■ DATA EXTRACTS ■
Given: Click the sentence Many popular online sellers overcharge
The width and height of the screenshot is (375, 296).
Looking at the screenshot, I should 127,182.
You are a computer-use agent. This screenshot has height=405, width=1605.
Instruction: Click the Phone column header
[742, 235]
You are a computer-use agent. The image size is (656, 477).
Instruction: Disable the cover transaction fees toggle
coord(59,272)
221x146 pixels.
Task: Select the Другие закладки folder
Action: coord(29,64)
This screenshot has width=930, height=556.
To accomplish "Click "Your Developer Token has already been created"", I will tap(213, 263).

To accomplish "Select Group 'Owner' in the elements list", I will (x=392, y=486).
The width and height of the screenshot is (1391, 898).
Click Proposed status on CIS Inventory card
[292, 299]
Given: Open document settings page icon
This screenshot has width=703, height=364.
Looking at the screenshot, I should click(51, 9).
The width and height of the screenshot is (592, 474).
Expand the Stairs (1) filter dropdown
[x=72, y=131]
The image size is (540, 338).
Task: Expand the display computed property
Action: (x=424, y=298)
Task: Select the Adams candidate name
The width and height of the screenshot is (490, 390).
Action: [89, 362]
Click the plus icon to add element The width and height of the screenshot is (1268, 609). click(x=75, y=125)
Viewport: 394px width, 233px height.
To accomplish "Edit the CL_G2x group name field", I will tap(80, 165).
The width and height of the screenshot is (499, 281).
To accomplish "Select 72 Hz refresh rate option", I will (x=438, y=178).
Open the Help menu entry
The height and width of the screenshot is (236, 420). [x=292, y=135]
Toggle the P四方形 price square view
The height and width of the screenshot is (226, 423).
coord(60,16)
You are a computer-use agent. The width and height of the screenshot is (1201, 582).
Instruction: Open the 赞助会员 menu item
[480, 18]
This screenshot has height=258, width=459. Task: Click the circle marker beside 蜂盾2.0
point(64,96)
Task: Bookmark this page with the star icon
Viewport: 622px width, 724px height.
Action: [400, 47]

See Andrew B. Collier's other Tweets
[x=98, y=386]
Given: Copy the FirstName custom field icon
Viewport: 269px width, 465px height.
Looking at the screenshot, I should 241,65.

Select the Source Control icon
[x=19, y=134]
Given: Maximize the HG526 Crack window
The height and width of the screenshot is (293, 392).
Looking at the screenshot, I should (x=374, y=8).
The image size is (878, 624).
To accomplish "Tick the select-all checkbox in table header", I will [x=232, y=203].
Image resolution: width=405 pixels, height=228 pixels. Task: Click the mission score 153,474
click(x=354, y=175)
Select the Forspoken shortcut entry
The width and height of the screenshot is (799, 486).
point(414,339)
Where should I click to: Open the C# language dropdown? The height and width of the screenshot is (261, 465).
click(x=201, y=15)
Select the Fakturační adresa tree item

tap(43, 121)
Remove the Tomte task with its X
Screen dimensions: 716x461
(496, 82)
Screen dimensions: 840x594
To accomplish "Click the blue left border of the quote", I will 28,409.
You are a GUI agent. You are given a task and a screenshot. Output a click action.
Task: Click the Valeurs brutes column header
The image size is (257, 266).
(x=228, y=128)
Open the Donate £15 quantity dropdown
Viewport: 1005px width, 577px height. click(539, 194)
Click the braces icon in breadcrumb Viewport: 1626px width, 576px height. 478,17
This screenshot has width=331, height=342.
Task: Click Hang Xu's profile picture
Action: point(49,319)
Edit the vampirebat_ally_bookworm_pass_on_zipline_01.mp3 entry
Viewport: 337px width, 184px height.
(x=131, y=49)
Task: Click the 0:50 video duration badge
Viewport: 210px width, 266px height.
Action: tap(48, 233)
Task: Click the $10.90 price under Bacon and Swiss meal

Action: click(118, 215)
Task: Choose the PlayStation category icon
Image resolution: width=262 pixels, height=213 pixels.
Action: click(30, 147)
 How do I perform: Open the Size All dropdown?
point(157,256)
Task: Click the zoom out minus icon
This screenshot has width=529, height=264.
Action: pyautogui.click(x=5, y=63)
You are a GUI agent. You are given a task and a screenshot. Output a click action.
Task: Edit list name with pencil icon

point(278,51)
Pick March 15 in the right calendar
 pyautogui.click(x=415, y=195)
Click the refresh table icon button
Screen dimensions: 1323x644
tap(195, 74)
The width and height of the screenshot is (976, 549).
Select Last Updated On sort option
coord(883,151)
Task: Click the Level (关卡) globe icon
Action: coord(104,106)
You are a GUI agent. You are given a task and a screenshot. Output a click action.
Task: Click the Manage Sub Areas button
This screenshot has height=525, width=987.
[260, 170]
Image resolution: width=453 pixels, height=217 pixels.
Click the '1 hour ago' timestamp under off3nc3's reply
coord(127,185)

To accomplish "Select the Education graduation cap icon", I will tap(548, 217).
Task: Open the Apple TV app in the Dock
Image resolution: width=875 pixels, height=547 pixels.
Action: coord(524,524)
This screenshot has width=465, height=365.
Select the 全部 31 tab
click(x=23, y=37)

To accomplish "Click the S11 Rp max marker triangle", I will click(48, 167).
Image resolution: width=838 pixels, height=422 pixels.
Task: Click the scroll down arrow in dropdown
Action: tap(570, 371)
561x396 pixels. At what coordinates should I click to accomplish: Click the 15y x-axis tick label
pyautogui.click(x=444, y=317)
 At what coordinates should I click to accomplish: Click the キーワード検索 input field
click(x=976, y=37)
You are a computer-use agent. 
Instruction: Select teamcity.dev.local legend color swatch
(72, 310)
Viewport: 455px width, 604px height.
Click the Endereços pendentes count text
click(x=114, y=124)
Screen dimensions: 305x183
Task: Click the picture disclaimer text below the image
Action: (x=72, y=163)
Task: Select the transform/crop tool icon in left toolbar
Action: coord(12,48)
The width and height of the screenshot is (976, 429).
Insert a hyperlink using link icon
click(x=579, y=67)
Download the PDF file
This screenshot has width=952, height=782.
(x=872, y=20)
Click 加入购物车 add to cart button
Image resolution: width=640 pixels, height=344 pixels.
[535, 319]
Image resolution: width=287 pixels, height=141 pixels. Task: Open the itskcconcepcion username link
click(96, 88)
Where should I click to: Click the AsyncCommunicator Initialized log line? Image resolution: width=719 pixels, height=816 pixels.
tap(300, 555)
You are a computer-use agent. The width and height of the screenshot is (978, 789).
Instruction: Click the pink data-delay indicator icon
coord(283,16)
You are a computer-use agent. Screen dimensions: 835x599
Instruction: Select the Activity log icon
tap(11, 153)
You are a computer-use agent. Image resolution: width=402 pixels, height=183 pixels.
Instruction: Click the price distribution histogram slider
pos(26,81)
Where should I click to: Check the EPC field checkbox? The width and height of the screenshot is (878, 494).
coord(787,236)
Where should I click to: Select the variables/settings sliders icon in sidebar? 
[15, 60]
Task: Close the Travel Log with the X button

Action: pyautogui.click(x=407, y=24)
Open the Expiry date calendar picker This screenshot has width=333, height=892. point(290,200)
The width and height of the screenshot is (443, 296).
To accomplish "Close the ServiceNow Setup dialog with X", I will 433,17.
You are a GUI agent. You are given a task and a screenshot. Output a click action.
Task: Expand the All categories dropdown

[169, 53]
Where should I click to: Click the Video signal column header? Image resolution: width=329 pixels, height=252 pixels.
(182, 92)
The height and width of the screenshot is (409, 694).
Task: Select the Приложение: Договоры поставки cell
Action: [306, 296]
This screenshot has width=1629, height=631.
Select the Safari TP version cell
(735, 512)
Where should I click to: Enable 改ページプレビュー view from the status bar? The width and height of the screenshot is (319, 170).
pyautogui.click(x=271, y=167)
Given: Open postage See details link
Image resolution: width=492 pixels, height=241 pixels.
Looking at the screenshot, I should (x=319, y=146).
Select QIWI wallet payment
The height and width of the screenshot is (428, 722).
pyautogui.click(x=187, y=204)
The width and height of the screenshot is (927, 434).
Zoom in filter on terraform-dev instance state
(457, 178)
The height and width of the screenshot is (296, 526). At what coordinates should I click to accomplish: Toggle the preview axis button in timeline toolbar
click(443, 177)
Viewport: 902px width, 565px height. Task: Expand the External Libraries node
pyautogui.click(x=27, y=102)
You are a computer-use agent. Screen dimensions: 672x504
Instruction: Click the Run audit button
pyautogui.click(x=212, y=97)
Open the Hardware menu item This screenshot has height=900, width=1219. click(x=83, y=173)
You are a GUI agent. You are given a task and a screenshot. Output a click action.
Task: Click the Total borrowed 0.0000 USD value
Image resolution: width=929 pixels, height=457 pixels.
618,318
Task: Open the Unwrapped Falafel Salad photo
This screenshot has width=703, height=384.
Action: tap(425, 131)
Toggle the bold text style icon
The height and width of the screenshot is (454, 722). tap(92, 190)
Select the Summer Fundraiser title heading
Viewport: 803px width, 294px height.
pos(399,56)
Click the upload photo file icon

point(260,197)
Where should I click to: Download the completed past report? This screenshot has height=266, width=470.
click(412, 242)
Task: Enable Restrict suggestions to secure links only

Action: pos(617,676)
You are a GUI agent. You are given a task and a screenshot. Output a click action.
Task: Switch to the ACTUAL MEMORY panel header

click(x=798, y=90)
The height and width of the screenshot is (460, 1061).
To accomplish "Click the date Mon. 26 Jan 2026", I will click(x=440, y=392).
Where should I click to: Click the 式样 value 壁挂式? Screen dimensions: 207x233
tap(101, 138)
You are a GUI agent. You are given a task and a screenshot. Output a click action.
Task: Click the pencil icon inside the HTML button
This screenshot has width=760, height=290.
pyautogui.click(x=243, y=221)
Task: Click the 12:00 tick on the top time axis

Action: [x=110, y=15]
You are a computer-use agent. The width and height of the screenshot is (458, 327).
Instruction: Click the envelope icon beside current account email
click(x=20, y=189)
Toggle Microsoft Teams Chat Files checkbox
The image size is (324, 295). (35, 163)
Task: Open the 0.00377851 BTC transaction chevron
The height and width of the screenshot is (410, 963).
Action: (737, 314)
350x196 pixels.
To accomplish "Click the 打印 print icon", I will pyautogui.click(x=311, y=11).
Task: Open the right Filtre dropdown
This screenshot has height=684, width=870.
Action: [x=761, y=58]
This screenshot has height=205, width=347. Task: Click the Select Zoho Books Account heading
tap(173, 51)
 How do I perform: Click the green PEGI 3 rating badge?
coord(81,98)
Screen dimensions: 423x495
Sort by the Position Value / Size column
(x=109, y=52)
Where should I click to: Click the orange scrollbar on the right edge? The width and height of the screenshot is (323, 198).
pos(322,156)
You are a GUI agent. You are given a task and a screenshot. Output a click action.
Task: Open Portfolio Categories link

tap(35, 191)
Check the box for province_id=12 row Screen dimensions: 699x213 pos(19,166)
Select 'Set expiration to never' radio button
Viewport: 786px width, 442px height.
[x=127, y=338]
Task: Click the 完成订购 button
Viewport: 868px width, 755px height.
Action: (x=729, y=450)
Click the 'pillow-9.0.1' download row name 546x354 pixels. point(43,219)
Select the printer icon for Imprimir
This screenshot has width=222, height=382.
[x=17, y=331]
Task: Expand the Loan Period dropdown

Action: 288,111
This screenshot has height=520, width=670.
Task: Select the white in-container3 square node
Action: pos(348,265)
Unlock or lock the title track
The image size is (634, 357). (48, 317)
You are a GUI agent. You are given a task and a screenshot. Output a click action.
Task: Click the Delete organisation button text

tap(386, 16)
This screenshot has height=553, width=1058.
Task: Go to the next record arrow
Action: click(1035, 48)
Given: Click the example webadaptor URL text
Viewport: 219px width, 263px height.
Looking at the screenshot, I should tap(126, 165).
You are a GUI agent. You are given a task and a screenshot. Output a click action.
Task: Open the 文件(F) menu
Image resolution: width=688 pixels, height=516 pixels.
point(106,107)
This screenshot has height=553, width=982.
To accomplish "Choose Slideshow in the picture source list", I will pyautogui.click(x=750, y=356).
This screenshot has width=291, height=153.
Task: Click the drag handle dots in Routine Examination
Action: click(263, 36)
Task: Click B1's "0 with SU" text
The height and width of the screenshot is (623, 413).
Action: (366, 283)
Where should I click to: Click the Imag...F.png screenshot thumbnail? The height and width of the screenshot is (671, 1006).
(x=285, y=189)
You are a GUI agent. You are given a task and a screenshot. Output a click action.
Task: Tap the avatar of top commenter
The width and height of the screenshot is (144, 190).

■ REQUIRED WORK ■
Everything from the line containing "You are a computer-use agent. This" through the line containing "Given: Open document settings page icon" in the material above should be retyped exactly, both ends included, and nothing more.

■ EXERCISE OUTPUT ■
You are a computer-use agent. This screenshot has height=405, width=1605.
Instruction: Click the Phone column header
[742, 235]
You are a computer-use agent. The image size is (656, 477).
Instruction: Disable the cover transaction fees toggle
coord(59,272)
221x146 pixels.
Task: Select the Другие закладки folder
Action: coord(29,64)
This screenshot has width=930, height=556.
To accomplish "Click "Your Developer Token has already been created"", I will tap(213, 263).

To accomplish "Select Group 'Owner' in the elements list", I will (x=392, y=486).
The width and height of the screenshot is (1391, 898).
Click Proposed status on CIS Inventory card
[292, 299]
Given: Open document settings page icon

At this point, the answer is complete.